A view of the workspace used for reporting during the COVID-19 pandemic in Montreal, Quebec. Image by Miriam Gladstone. Canada, 2021.

I pressed my cell phone into the side of my cheek as the midwives gently whispered and laughed on the other side of the line; their voices transported me to their ‘maternity unit’ in Inukjuak, some 900 miles north from my home in Montreal, Quebec. Barred by COVID-19 restrictions from traveling to report on the Inuit midwifery training program in Nunavik, I worried that the circumstances would stop me from effectively telling their story. During our conversation, however, I realized that the midwives’ strength and devotion to their community throughout the pandemic was the story to tell. 

The Inuulitsivik midwifery program trains and certifies Inuit women to provide prenatal care and deliver low-risk women in three communities in Nunavik, northern Quebec. In a health care system which relies on visiting health care workers and flying patients to receive care in southern cities, the COVID-19 pandemic revealed the weaknesses of Nunavik’s health care system, but also the strength of its people. 

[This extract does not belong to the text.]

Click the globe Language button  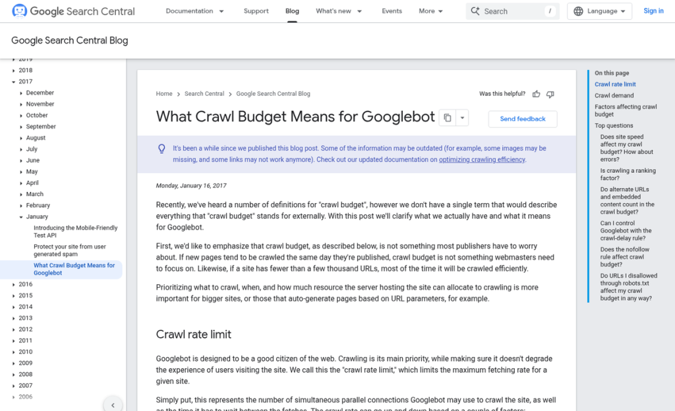tap(599, 11)
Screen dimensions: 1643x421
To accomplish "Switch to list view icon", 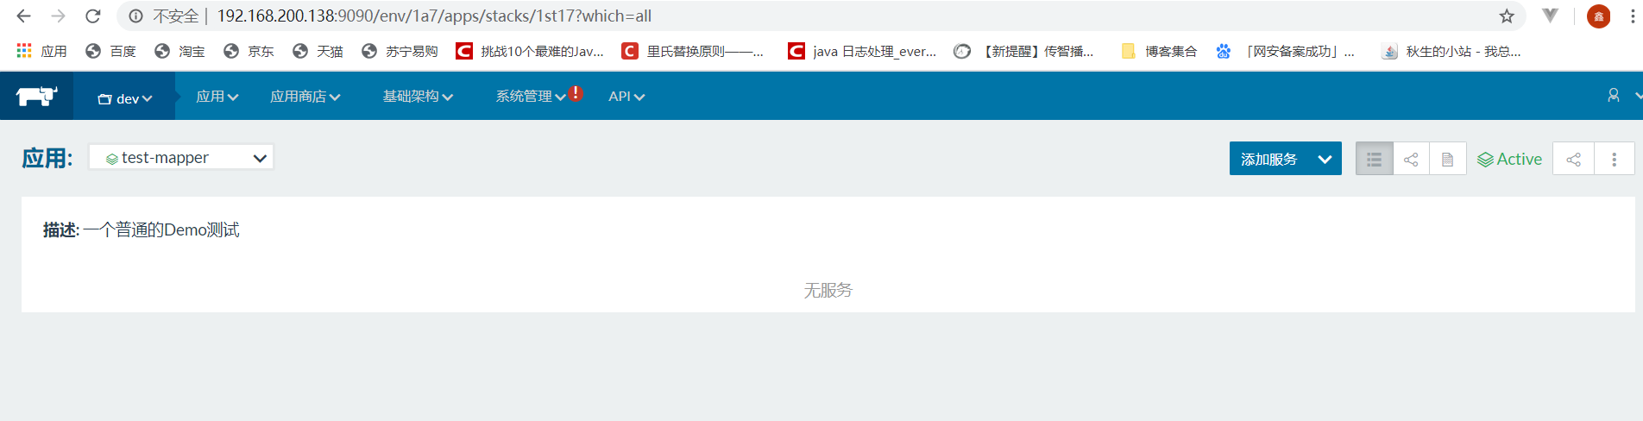I will 1374,160.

For the midwives, working under difficult circumstances was the norm, not the exception. 

In that call, I learned that beyond delivering babies, the midwives leverage their esteemed position in the community to promote healthy behaviours, including improved nutrition, exclusive breastfeeding, and diabetes prevention. However, the midwives realized that no matter how convincingly they advocated for good nutrition, the exorbitant prices of food in Nunavik meant that many of their clients could not afford to buy healthy groceries.  

“The problem is that unhealthy foods are less expensive than the healthy foods, so it’s easier to buy soda pop than $9 of blueberries,” Kimberly Moorhouse, a midwife in Inukjuak, says. 

The midwives’ resourcefulness leads them to develop nutritional guidelines that are specific to their community. Moorhouse explains, “We are teaching people to go back to traditional ways of eating that are free of cost and healthy, such as picking berries or eating wild caribou, fish, or beluga.” 

Later, I waited on the phone as an operator told me that the number I was calling was no longer in service. In the three days since my interview with a midwife in Salluit, Nunavik, was unexpectedly cut-off, I had tried to email her (bounced), sent a Facebook message (to someone else with the same name), and placed numerous phone calls trying to connect again with her.

Ironically, before the call was disconnected, the midwife had been describing the challenges to the midwifery training programs in Nunavik—notably, the spotty phone and internet service. In reporting from a distance, I gained a deeper appreciation for the midwives’ resilience despite working with unreliable infrastructure. Once I finally reached her, she graciously agreed to pick up where we left off and finished our interview on the spot.  

It should come as no surprise that when the COVID-19 pandemic and its resulting restrictions and staff shortages threatened the provision of health care in Nunavik, the midwives responded with the same determination, flexibility, and devotion to their community that they’ve cultivated for years. The pandemic changed the course of my reporting, but served as the perfect example of the strength and spirit of the Inuulitsivik midwives.